[Saved entries]
# # # #

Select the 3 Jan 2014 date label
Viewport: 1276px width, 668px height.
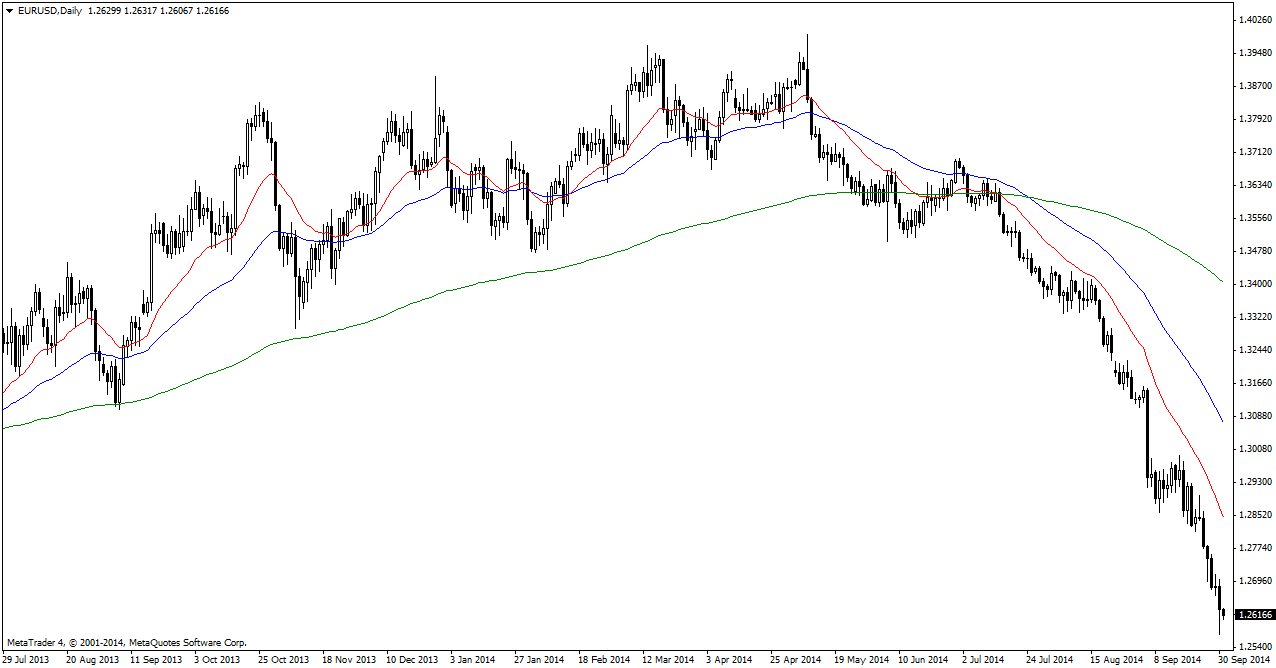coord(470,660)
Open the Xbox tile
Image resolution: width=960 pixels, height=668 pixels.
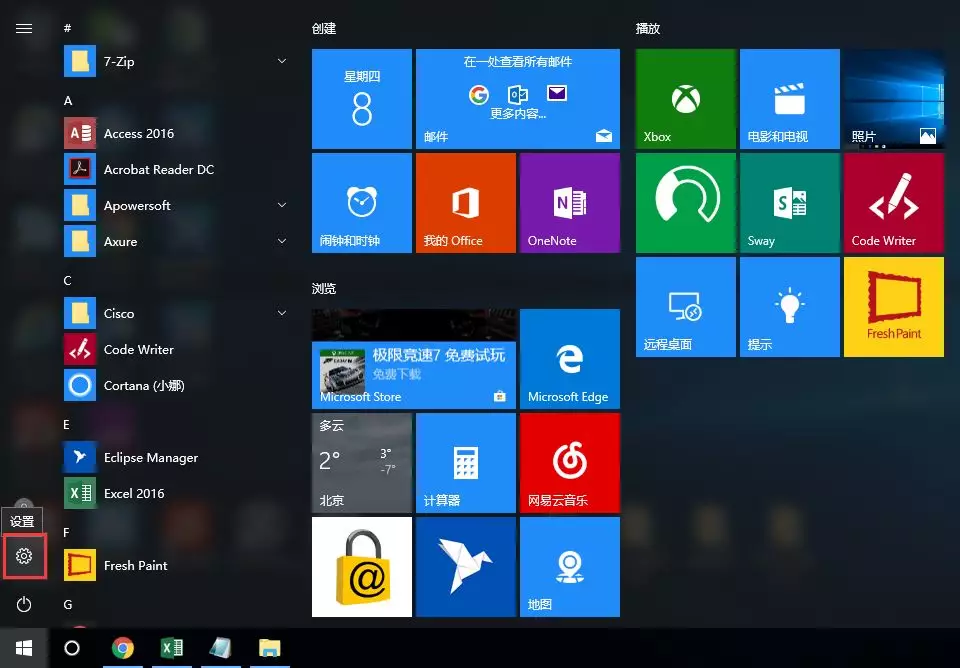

# # # #

**EXERCISE**
Reproduce exactly, with nothing added, the lines from the line with "Open the Xbox tile" through the end of the entries above; pictures are to be left out.

**SOLUTION FOR THIS PROBLEM**
Open the Xbox tile
Image resolution: width=960 pixels, height=668 pixels.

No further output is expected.